Published: Thursday, Nov. 1, 2012 - 12:00 am | Page 3A

Assemblywoman Cathleen Galgiani's senatorial campaign is running a 30-second television ad that credits her for breakthroughs in the "Speed Freak Killers" mass murder case. The ad is a testimonial by John Vanderheiden, father of homicide victim Cyndi Vanderheiden, who was 25 when she was killed in 1998.

Galgiani, D-Stockton, is running against Assemblyman Bill Berryhill, R-Ceres, for the 5th District Senate seat in San Joaquin, Stanislaus and a sliver of Sacramento counties. The following is a text of the TV ad and an analysis by The Bee's Jim Sanders:

Vanderheiden: When my daughter Cyndi went missing, it was torture. Cathleen Galgiani helped us find her and bury her. Cathleen stopped one of the killers from getting loose. She got the reward money to find the victims. Then she got the killer's map to where the victims were. Please vote for Cathleen. She means the world to us.

Analysis

Although voters should not infer that Galgiani alone reopened the case, obtained maps or stopped a parole release, the ad is correct that Galgiani was a driving force in matters involving the Speed Freak Killers.
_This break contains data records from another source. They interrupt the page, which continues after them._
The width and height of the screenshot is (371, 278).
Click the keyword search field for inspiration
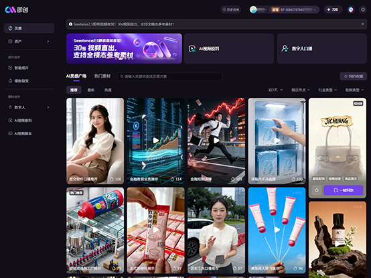pos(169,76)
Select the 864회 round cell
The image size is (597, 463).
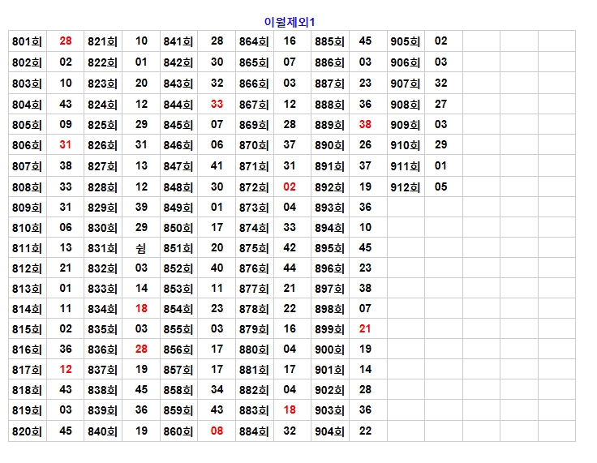click(254, 41)
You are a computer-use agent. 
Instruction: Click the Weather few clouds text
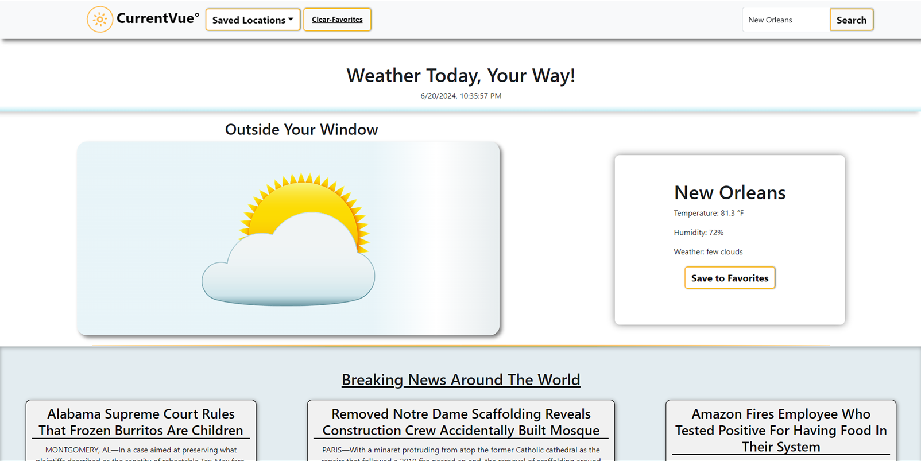(707, 252)
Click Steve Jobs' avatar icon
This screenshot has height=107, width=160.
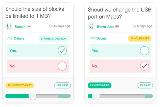coord(91,26)
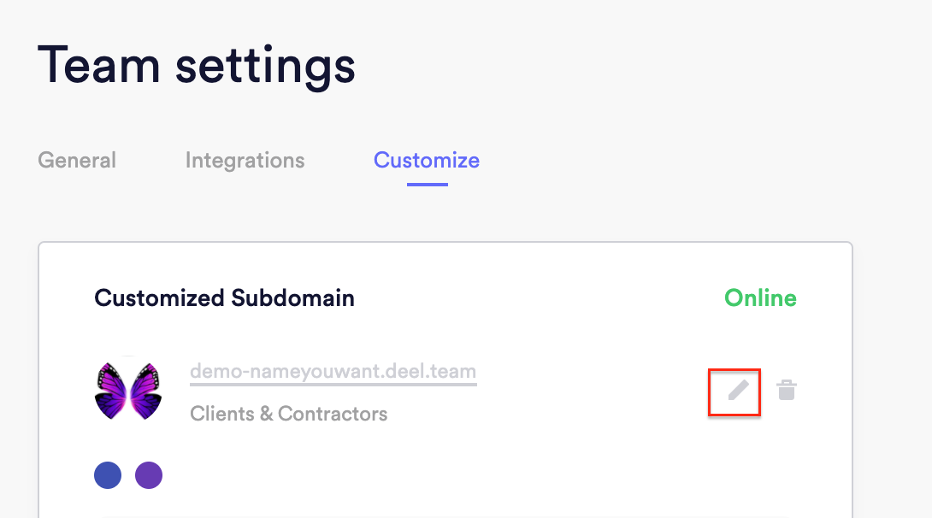Click the Customize tab's underline indicator
The height and width of the screenshot is (518, 932).
click(x=428, y=185)
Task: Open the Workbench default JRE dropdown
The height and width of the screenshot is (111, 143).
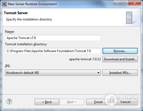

Galgiani has an intensely personal interest: For years, she has had a nagging suspicion, never proved, that the duo killed her cousin Dena McHan in 1981.

Vanderheiden is referring to events surrounding Loren Herzog and Wesley Shermantine, who terrorized San Joaquin and Calaveras counties years ago. Shermantine was convicted of four killings, Herzog three, but the latter's convictions were overturned on appeal.

Herzog ultimately pleaded guilty to voluntary manslaughter and was paroled last year to a trailer at a Susanville prison, where he hanged himself in January.

Stockton Record reporter Scott Smith, local bounty hunter Leonard Padilla and retired FBI agent Jeff Rinek played key roles in obtaining cooperation and maps from Shermantine that broke the case open anew, launching a search for more bodies last winter that turned up the remains of Vanderheiden, four other adults and one fetus.

Galgiani's efforts helped pave the way for their success, however. She received letters from Shermantine and obtained copies of his maps. She arranged a pivotal interview between Rinek and Shermantine. She helped find Vanderheiden's body by relaying information from Shermantine's sister about the site of a torn-down fence that was vital to following a burial map.

Galgiani was not the only person to fight the notion of paroling Herzog into a community, but she helped lead that effort. She also pushed successfully for the state to offer reward money for tips leading to additional convictions in the case. And she carried legislation authorizing Shermantine to be taken from prison to identify burial sites.